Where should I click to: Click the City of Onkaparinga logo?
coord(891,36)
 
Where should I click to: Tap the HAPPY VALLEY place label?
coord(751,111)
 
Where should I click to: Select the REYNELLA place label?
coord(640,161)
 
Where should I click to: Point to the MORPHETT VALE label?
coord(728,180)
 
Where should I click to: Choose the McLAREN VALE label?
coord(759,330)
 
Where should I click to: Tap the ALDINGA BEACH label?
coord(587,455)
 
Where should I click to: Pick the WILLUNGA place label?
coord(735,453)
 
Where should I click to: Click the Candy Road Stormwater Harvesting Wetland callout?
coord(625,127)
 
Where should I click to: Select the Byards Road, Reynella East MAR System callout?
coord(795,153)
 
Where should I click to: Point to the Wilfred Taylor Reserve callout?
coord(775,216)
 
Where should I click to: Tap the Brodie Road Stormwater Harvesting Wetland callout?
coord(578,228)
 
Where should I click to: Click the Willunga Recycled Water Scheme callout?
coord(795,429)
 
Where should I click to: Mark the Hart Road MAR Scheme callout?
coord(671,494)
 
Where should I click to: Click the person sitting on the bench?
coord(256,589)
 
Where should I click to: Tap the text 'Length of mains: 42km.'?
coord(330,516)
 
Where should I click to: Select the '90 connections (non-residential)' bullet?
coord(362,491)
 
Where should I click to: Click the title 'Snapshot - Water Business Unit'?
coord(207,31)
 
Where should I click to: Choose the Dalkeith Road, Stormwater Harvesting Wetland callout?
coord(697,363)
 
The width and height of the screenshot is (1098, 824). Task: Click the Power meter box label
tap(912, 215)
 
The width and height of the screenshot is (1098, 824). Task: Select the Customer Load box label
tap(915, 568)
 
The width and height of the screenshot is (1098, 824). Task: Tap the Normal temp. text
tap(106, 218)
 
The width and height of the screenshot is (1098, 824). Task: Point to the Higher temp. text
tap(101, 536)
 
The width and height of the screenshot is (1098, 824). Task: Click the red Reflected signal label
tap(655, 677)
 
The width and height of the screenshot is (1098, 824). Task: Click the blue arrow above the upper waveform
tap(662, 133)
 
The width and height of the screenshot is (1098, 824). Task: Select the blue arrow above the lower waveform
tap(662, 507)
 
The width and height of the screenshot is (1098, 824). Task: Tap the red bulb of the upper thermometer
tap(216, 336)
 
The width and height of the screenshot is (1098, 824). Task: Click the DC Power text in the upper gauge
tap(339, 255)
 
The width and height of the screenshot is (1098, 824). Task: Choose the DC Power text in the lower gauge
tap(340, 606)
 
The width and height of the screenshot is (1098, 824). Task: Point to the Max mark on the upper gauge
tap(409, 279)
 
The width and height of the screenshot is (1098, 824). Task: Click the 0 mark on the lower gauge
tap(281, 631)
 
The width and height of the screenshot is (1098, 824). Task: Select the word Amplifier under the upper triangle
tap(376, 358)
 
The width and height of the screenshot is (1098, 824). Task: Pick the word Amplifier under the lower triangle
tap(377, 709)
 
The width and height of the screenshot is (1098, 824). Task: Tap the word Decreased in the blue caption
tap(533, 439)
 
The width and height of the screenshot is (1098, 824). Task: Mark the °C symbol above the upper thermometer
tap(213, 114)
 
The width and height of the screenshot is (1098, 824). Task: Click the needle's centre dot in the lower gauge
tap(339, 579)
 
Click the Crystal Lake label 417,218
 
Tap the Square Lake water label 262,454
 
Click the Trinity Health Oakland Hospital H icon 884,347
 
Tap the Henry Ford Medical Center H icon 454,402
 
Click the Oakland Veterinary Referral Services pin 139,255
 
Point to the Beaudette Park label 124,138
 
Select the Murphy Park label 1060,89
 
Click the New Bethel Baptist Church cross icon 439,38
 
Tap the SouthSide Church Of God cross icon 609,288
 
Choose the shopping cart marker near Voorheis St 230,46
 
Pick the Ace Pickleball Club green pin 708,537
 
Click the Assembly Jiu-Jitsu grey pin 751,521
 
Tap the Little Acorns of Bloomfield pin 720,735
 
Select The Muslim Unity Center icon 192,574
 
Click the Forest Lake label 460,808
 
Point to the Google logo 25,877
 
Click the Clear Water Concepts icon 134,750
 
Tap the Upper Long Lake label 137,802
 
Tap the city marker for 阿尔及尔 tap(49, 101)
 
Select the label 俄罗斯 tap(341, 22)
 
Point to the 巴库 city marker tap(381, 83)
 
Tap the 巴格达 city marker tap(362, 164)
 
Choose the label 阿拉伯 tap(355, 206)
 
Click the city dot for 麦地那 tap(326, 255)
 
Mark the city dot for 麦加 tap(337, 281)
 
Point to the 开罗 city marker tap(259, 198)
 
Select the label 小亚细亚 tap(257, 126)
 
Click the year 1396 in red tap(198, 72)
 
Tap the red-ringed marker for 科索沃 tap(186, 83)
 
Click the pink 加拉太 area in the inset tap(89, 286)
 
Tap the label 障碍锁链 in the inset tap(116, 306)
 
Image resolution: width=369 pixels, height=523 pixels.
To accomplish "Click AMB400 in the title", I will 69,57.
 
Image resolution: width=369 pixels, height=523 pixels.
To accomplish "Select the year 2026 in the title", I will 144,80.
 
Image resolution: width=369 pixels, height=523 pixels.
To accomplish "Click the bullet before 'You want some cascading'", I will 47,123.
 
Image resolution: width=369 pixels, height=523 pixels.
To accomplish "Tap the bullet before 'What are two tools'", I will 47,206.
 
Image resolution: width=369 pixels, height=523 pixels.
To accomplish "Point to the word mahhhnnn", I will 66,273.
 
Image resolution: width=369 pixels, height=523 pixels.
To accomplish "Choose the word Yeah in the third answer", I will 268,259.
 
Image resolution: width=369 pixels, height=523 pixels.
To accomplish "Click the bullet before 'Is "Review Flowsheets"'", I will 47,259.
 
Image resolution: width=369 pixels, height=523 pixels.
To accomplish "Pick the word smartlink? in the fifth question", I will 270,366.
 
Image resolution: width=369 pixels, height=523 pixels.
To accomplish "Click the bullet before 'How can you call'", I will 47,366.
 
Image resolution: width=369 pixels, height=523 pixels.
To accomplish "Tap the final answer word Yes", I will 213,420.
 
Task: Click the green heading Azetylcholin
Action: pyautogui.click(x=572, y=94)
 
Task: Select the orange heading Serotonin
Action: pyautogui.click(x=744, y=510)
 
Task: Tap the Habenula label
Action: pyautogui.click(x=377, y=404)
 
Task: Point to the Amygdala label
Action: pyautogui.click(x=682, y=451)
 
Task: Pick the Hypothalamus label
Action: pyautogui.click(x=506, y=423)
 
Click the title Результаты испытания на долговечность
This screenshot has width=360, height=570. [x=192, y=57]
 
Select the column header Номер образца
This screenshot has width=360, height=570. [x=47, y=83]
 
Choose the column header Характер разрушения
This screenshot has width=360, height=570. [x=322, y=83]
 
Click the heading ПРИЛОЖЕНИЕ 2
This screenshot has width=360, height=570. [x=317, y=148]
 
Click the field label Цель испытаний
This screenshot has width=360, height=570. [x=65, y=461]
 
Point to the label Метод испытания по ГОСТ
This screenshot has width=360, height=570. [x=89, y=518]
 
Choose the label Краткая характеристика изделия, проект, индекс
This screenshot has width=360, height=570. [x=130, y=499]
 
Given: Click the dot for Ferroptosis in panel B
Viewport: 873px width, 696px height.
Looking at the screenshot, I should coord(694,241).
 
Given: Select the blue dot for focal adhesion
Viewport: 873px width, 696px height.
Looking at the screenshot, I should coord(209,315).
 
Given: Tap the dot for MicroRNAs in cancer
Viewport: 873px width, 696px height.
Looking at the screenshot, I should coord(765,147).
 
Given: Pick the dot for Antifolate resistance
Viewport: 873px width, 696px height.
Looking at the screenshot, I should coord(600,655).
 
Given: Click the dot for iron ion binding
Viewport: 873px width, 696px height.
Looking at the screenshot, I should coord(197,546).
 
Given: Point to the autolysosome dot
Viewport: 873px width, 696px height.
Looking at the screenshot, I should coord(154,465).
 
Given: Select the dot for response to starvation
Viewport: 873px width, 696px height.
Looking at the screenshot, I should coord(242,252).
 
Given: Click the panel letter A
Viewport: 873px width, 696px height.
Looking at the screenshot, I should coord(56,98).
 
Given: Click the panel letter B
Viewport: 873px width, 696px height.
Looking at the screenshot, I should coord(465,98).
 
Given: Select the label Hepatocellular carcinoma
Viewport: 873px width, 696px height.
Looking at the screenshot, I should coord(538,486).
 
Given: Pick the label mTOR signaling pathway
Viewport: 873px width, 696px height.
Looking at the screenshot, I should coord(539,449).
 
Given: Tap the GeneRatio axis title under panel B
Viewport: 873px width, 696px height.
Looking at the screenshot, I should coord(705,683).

§ To do:
Quote the listing, starting at the line that contains "Point to the label Метод испытания по ГОСТ" and ending at the listing's final line.

§ Full response:
Point to the label Метод испытания по ГОСТ
This screenshot has width=360, height=570. [x=89, y=518]
 
Choose the label Краткая характеристика изделия, проект, индекс
This screenshot has width=360, height=570. [x=130, y=499]
 
Given: Click the dot for Ferroptosis in panel B
Viewport: 873px width, 696px height.
Looking at the screenshot, I should coord(694,241).
 
Given: Select the blue dot for focal adhesion
Viewport: 873px width, 696px height.
Looking at the screenshot, I should coord(209,315).
 
Given: Tap the dot for MicroRNAs in cancer
Viewport: 873px width, 696px height.
Looking at the screenshot, I should coord(765,147).
 
Given: Pick the dot for Antifolate resistance
Viewport: 873px width, 696px height.
Looking at the screenshot, I should coord(600,655).
 
Given: Click the dot for iron ion binding
Viewport: 873px width, 696px height.
Looking at the screenshot, I should coord(197,546).
 
Given: Point to the autolysosome dot
Viewport: 873px width, 696px height.
Looking at the screenshot, I should coord(154,465).
 
Given: Select the dot for response to starvation
Viewport: 873px width, 696px height.
Looking at the screenshot, I should coord(242,252).
 
Given: Click the panel letter A
Viewport: 873px width, 696px height.
Looking at the screenshot, I should coord(56,98).
 
Given: Click the panel letter B
Viewport: 873px width, 696px height.
Looking at the screenshot, I should coord(465,98).
 
Given: Select the label Hepatocellular carcinoma
Viewport: 873px width, 696px height.
Looking at the screenshot, I should coord(538,486).
 
Given: Pick the label mTOR signaling pathway
Viewport: 873px width, 696px height.
Looking at the screenshot, I should coord(539,449).
 
Given: Tap the GeneRatio axis title under panel B
Viewport: 873px width, 696px height.
Looking at the screenshot, I should coord(705,683).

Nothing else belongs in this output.